Spogliati in fronte all’Eterno, a volte s’avverte tutto l’impeto di una Parola che, calando dalle Altezze, dilaga scriteriata nello scorrere frenetico e confuso della storia. Seppur in sordina – distante da botti, champagne e panettoni – l’ultimo calar del sole ha salutato un anno consumatosi, per aprire le finestre della storia su un anno vergine, nuovo, liturgico. L’ennesimo spazio accordatoci a “tasso zero” da Dio per ri-alzare lo sguardo a Lui. Eppure, sulla soglia, domina l’eco di una parola di profeta. Lungi dal nascondere la realtà: “Perché, Signore, ci lasci vagare lontano dalle tue vie e lasci indurire il nostro cuore, così che non ti tema?” Addentrandosi nella riflessione di Isaia, le immagini riescono laddove le parole non arrivano: sono forti, crude, acerbe, forzute e possenti. Sono immagini che, abitandoci, aprono: parlano di contaminazione, di stoffa lercia, di fogliame avvizzito e spostato dal vento. Quasi un sonno del pensiero, del desiderio, dell’azione: “nessuno si riscuoteva per stringersi a Te”. Fino a rinfacciare a Dio, Vasaio per scelta, d’essersi allontanato dalla sua creta.
Ai tempi di Isaia s’era appena tornati dall’esilio: occorreva rimettersi in piedi, ringiovanirsi, ritrovare speranze e aneliti perduti.

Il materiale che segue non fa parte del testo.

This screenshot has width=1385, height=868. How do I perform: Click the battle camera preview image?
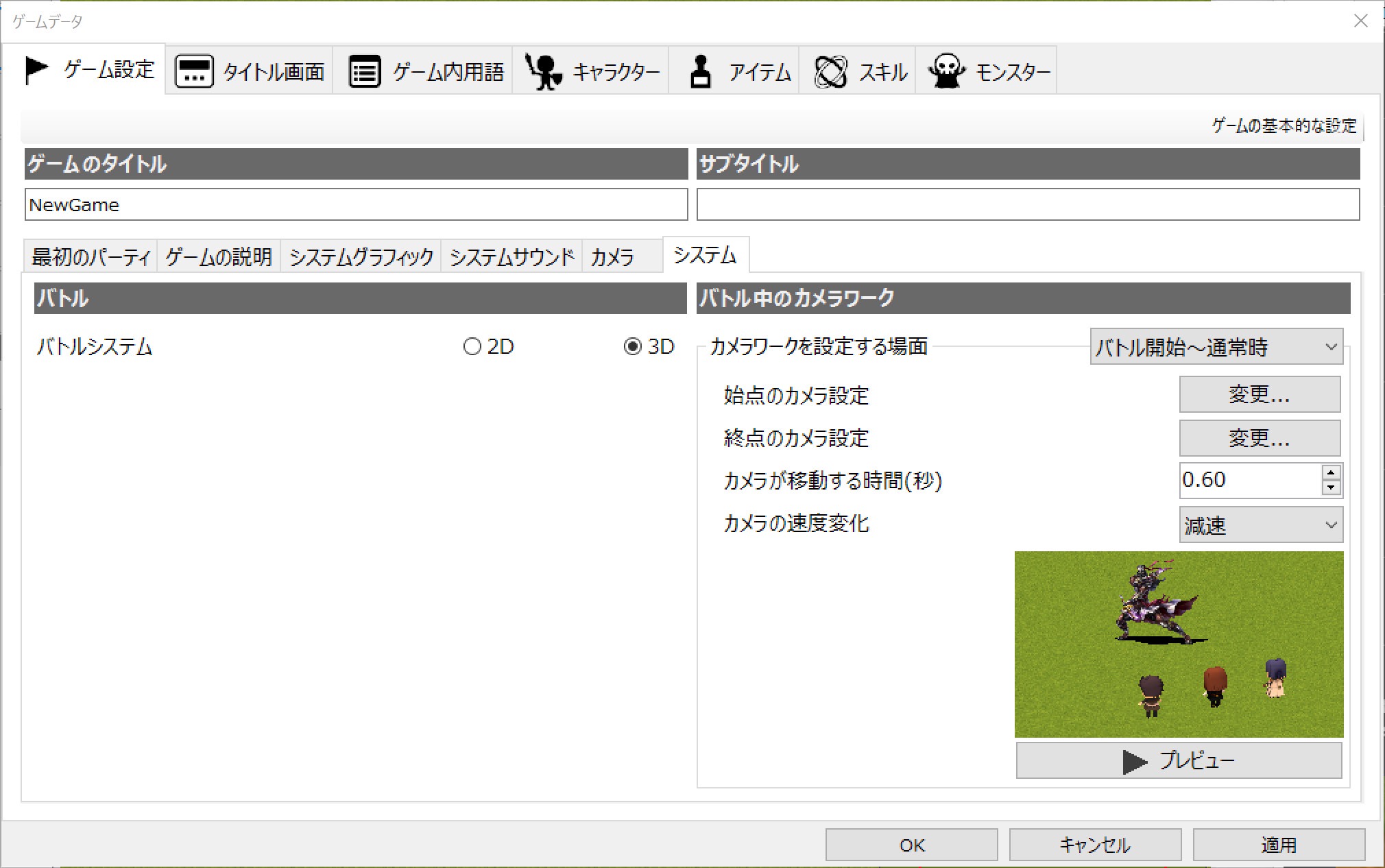[x=1179, y=644]
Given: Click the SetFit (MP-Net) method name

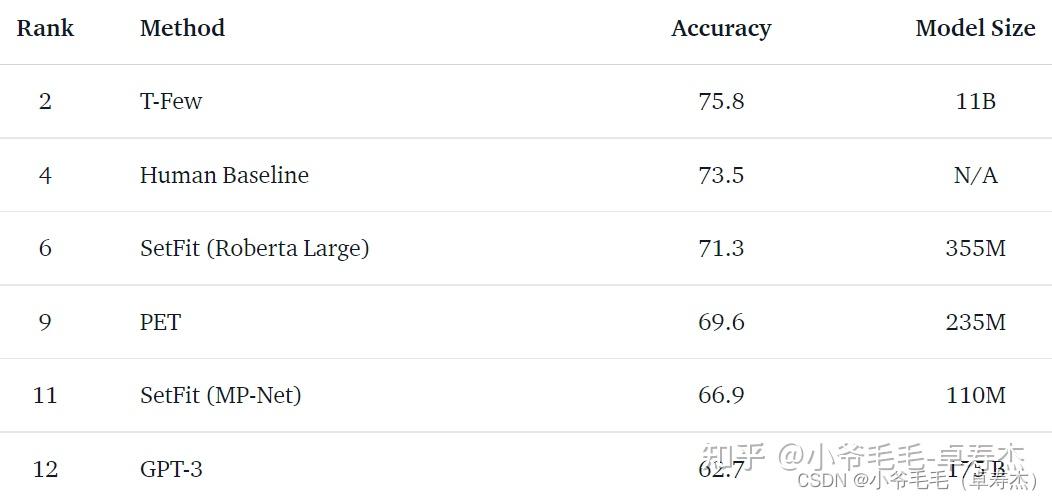Looking at the screenshot, I should (x=220, y=395).
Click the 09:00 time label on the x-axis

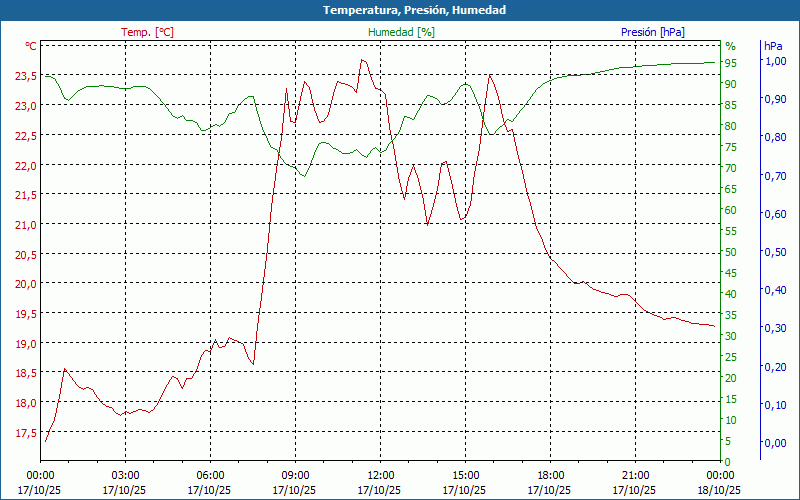pyautogui.click(x=295, y=475)
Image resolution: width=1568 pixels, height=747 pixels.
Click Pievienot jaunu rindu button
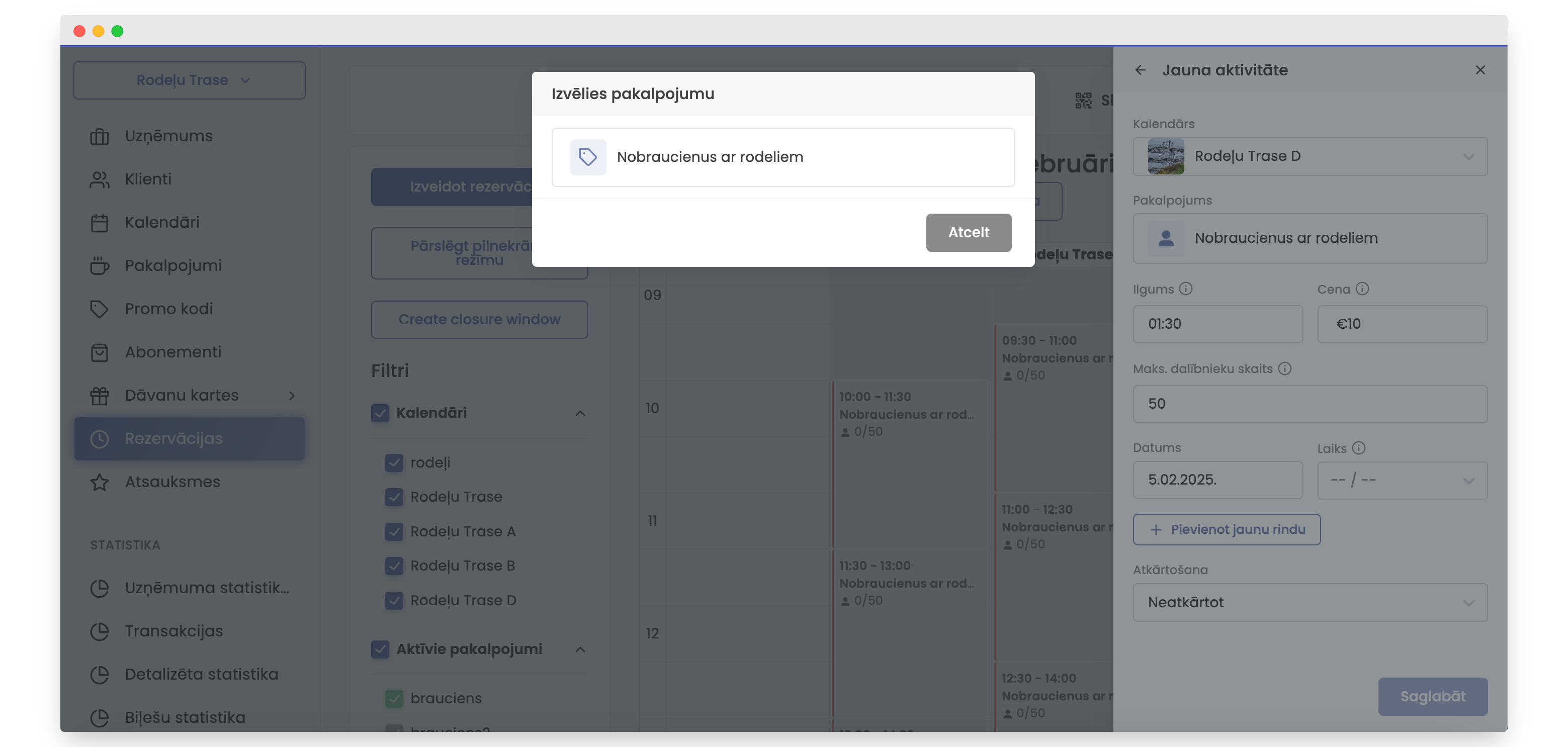pos(1226,529)
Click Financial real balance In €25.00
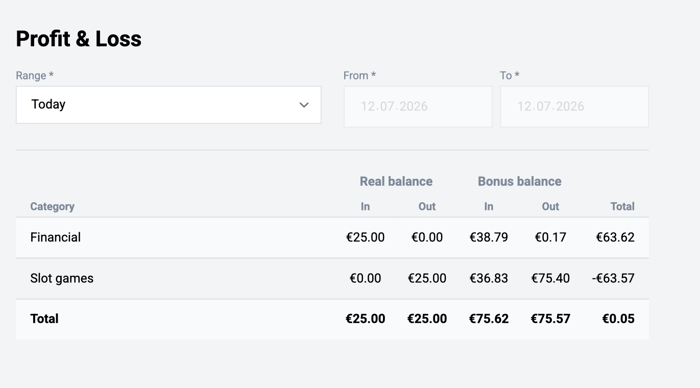The height and width of the screenshot is (388, 700). click(365, 238)
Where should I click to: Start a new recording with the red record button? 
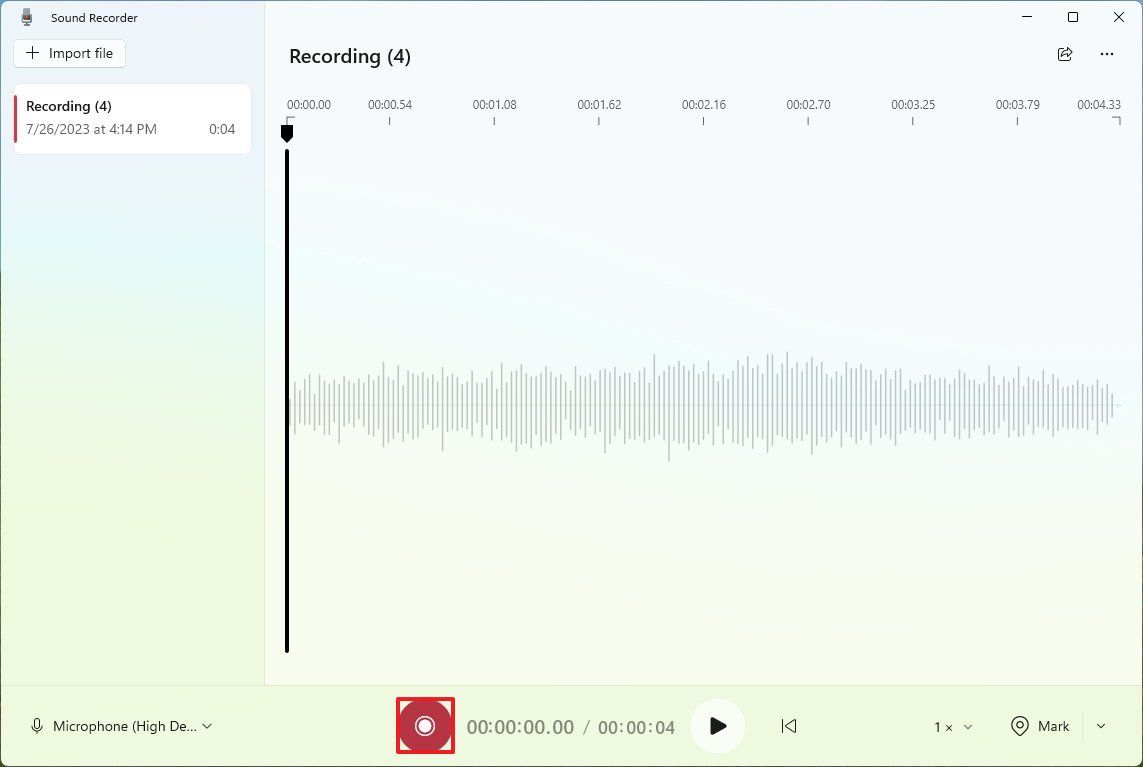click(x=425, y=726)
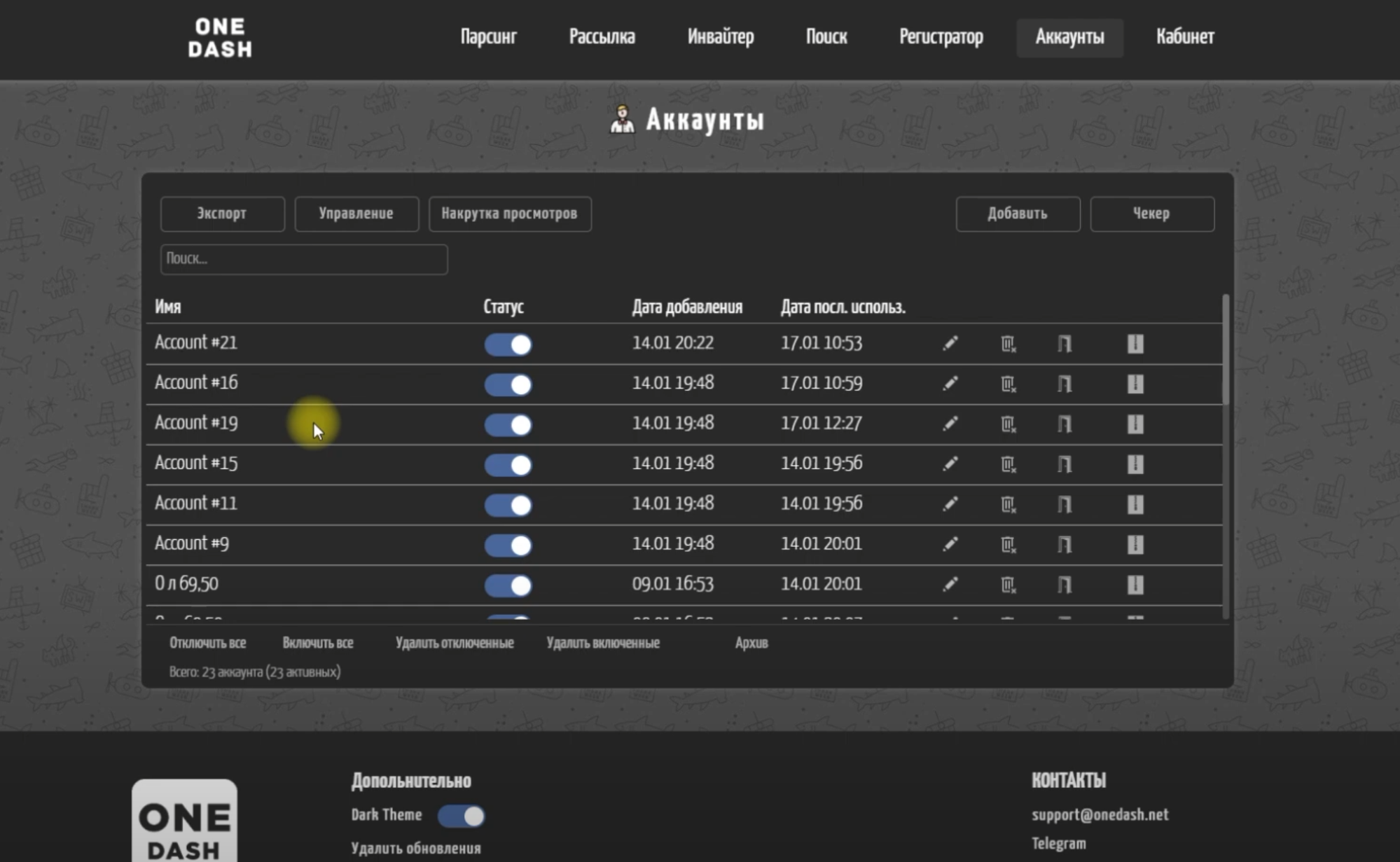Go to the Кабинет section

[x=1185, y=37]
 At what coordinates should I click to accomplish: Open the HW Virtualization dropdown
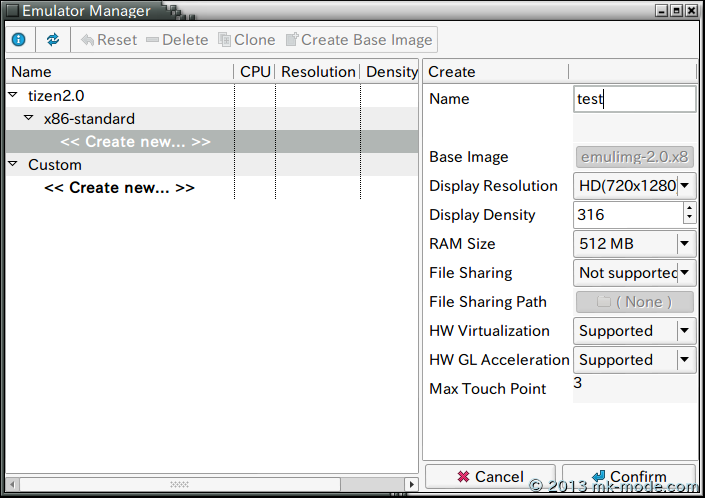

Eppure qualcuno oggi si guarderà attorno, quasi a condividere la scossa di un editoriale celeste sull’umana confusione dell’oggi: gli attacchi all’hotel Taj Mahal, le misure contro la crisi, i morti sulle strade. La schiavitù, le sbronze, la noia. La disoccupazione, l’indifferenza, la povertà. Il terrorismo, le minacce, l’insicurezza. E un Dio che, apparentemente distratto, sembra trastullarsi nell’Eterno. Come ai tempi narrati da Isaia. Fino a velarci il suo Volto. Eppure a Dio non è oscuro il sangue terrorista dell’India, quello martire di Mosul, quello bellico dell’Iraq. E nemmeno la sfida babelica della Spagna senza crocifissi, l’indifferenza festosa degli autobus di Londra, la noia scomposta e cercata dell’uomo indaffarato. C’è scritto ovunque: “Dio ti vede”: negli autogrill e nei casoni diroccati, nei guardarail e negli zaini studiati, nei sedili dell’autobus e nei piloni della luce. Eppure sembra che oggi Dio dica: “Non ti vedo”. Fatica ad intravedere i nostri lineamenti, le tracce di luce, quel frammento di bellezza che c’aveva sistemato nella Creazione a mo’ di riconoscimento. Quasi che tra Cielo e Terra ci fosse una coltre di nuvole a intralciare gli sguardi: quello che la teologia chiama “peccato”. Giusto il tempo di pensionare un Novecento che ha intonato a squarcia gola la morte di Dio – con relativi brindisi e partecipazioni – che giunge il peso di qualcosa di insopportabile, d’angosciante, di tremendo: l’essere in balìa di noi stessi. Liberi: ma disorientati. Slegati dal cielo e obbligati alla terra. Staccati da Dio e allacciati all’ignoto dell’uomo. Siamo creta. Ma vorremmo essere vasi: senza essere lavorati dal vasaio, però. Siamo strani sotto il cielo.
Direbbe Isaia: “Signore, non adirarti troppo. Tu sei nostro Padre. Noi siamo argilla e tu colui che ci da forma”. Rimane una speranza: stamane, nonostante tutto, scopriamo un Avvento nuovo. L’invito ad una Speranza, l’Attesa di un Bambino: cioè dell’innocenza, del candore, della limpidezza. Di una nuova chance.
L’ennesima: per ritornare ad essere creta fatta funzionare da Mani sicure.